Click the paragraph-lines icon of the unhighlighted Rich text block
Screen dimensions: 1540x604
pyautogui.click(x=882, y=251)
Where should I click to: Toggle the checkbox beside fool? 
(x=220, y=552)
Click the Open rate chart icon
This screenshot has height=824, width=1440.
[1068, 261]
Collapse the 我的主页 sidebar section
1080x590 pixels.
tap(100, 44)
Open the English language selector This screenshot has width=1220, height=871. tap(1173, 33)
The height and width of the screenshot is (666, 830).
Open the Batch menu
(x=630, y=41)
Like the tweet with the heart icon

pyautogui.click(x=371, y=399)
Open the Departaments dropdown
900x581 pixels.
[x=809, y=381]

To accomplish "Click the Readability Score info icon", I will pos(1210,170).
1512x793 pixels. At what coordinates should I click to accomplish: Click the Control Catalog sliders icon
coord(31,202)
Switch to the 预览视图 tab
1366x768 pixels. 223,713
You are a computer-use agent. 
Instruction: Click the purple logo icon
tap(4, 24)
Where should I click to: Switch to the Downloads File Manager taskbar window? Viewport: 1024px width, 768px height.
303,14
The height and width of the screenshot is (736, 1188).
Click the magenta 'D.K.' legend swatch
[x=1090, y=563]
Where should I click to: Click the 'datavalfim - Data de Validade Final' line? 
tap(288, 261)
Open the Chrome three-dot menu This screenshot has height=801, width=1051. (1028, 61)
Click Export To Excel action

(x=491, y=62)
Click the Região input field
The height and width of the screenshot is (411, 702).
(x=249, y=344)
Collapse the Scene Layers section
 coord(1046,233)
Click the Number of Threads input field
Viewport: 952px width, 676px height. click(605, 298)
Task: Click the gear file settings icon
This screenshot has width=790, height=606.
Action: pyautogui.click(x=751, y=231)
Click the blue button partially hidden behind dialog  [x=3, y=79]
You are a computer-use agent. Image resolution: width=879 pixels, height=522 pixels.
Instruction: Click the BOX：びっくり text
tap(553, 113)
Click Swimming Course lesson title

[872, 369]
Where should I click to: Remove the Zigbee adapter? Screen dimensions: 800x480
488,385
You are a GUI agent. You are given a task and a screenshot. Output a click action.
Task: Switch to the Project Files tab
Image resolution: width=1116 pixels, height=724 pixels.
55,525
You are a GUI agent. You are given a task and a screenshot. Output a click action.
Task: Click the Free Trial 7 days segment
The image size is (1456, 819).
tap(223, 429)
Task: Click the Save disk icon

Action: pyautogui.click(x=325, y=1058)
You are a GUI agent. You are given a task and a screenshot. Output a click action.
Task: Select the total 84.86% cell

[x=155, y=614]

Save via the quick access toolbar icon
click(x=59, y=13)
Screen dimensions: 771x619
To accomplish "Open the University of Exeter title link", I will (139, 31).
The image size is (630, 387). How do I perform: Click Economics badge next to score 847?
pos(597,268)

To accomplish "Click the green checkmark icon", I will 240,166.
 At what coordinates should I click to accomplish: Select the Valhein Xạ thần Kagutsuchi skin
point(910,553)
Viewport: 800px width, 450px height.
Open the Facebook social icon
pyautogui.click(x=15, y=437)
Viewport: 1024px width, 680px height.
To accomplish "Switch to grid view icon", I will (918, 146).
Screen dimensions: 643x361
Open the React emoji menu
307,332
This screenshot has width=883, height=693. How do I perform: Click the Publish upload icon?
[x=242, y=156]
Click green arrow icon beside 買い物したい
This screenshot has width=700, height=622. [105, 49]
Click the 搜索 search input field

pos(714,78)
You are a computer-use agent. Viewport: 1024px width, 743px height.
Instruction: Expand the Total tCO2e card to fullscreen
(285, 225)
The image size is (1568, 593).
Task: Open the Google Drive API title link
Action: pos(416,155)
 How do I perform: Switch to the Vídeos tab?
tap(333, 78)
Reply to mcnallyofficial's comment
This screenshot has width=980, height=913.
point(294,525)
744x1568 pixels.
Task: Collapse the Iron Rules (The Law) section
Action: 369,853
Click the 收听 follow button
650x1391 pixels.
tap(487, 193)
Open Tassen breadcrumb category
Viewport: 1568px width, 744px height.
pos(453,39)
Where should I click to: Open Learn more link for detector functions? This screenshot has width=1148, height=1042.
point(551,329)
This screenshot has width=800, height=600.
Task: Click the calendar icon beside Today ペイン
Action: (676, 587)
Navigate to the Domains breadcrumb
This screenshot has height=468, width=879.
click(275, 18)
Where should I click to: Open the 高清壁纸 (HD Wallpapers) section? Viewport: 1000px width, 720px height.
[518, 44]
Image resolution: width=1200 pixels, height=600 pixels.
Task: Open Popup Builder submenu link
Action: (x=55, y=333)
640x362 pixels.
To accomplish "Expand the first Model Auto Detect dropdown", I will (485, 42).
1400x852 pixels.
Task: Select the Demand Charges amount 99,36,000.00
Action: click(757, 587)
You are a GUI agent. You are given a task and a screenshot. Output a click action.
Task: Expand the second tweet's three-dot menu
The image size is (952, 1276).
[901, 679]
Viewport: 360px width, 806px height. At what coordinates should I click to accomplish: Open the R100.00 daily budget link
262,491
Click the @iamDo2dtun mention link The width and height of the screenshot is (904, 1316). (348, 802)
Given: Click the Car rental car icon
-------
* _WORK ITEM_:
Reproduce the records above with every character intact.

* _RESPONSE BELOW_:
Click the paragraph-lines icon of the unhighlighted Rich text block
Screen dimensions: 1540x604
pyautogui.click(x=882, y=251)
Where should I click to: Toggle the checkbox beside fool? 
(x=220, y=552)
Click the Open rate chart icon
This screenshot has height=824, width=1440.
[1068, 261]
Collapse the 我的主页 sidebar section
1080x590 pixels.
tap(100, 44)
Open the English language selector This screenshot has width=1220, height=871. tap(1173, 33)
The height and width of the screenshot is (666, 830).
Open the Batch menu
(x=630, y=41)
Like the tweet with the heart icon

pyautogui.click(x=371, y=399)
Open the Departaments dropdown
900x581 pixels.
[x=809, y=381]

To accomplish "Click the Readability Score info icon", I will pos(1210,170).
1512x793 pixels. At what coordinates should I click to accomplish: Click the Control Catalog sliders icon
coord(31,202)
Switch to the 预览视图 tab
1366x768 pixels. 223,713
You are a computer-use agent. 
Instruction: Click the purple logo icon
tap(4, 24)
Where should I click to: Switch to the Downloads File Manager taskbar window? Viewport: 1024px width, 768px height.
303,14
The height and width of the screenshot is (736, 1188).
Click the magenta 'D.K.' legend swatch
[x=1090, y=563]
Where should I click to: Click the 'datavalfim - Data de Validade Final' line? 
tap(288, 261)
Open the Chrome three-dot menu This screenshot has height=801, width=1051. (1028, 61)
Click Export To Excel action

(x=491, y=62)
Click the Região input field
The height and width of the screenshot is (411, 702).
(x=249, y=344)
Collapse the Scene Layers section
 coord(1046,233)
Click the Number of Threads input field
Viewport: 952px width, 676px height. click(605, 298)
Task: Click the gear file settings icon
This screenshot has width=790, height=606.
Action: pyautogui.click(x=751, y=231)
Click the blue button partially hidden behind dialog  [x=3, y=79]
You are a computer-use agent. Image resolution: width=879 pixels, height=522 pixels.
Instruction: Click the BOX：びっくり text
tap(553, 113)
Click Swimming Course lesson title

[872, 369]
Where should I click to: Remove the Zigbee adapter? Screen dimensions: 800x480
488,385
You are a GUI agent. You are given a task and a screenshot. Output a click action.
Task: Switch to the Project Files tab
Image resolution: width=1116 pixels, height=724 pixels.
55,525
You are a GUI agent. You are given a task and a screenshot. Output a click action.
Task: Click the Free Trial 7 days segment
The image size is (1456, 819).
tap(223, 429)
Task: Click the Save disk icon

Action: pyautogui.click(x=325, y=1058)
You are a GUI agent. You are given a task and a screenshot. Output a click action.
Task: Select the total 84.86% cell

[x=155, y=614]

Save via the quick access toolbar icon
click(x=59, y=13)
Screen dimensions: 771x619
To accomplish "Open the University of Exeter title link", I will (139, 31).
The image size is (630, 387). How do I perform: Click Economics badge next to score 847?
pos(597,268)

To accomplish "Click the green checkmark icon", I will 240,166.
 At what coordinates should I click to accomplish: Select the Valhein Xạ thần Kagutsuchi skin
point(910,553)
Viewport: 800px width, 450px height.
Open the Facebook social icon
pyautogui.click(x=15, y=437)
Viewport: 1024px width, 680px height.
To accomplish "Switch to grid view icon", I will (918, 146).
Screen dimensions: 643x361
Open the React emoji menu
307,332
This screenshot has width=883, height=693. How do I perform: Click the Publish upload icon?
[x=242, y=156]
Click green arrow icon beside 買い物したい
This screenshot has width=700, height=622. [105, 49]
Click the 搜索 search input field

pos(714,78)
You are a computer-use agent. Viewport: 1024px width, 743px height.
Instruction: Expand the Total tCO2e card to fullscreen
(285, 225)
The image size is (1568, 593).
Task: Open the Google Drive API title link
Action: pos(416,155)
 How do I perform: Switch to the Vídeos tab?
tap(333, 78)
Reply to mcnallyofficial's comment
This screenshot has width=980, height=913.
point(294,525)
744x1568 pixels.
Task: Collapse the Iron Rules (The Law) section
Action: 369,853
Click the 收听 follow button
650x1391 pixels.
tap(487, 193)
Open Tassen breadcrumb category
Viewport: 1568px width, 744px height.
pos(453,39)
Where should I click to: Open Learn more link for detector functions? This screenshot has width=1148, height=1042.
point(551,329)
This screenshot has width=800, height=600.
Task: Click the calendar icon beside Today ペイン
Action: (676, 587)
Navigate to the Domains breadcrumb
This screenshot has height=468, width=879.
click(275, 18)
Where should I click to: Open the 高清壁纸 (HD Wallpapers) section? Viewport: 1000px width, 720px height.
[518, 44]
Image resolution: width=1200 pixels, height=600 pixels.
Task: Open Popup Builder submenu link
Action: (x=55, y=333)
640x362 pixels.
To accomplish "Expand the first Model Auto Detect dropdown", I will (485, 42).
1400x852 pixels.
Task: Select the Demand Charges amount 99,36,000.00
Action: click(757, 587)
You are a GUI agent. You are given a task and a screenshot. Output a click action.
Task: Expand the second tweet's three-dot menu
The image size is (952, 1276).
[901, 679]
Viewport: 360px width, 806px height. At what coordinates should I click to accomplish: Open the R100.00 daily budget link
262,491
Click the @iamDo2dtun mention link The width and height of the screenshot is (904, 1316). (348, 802)
Given: Click the Car rental car icon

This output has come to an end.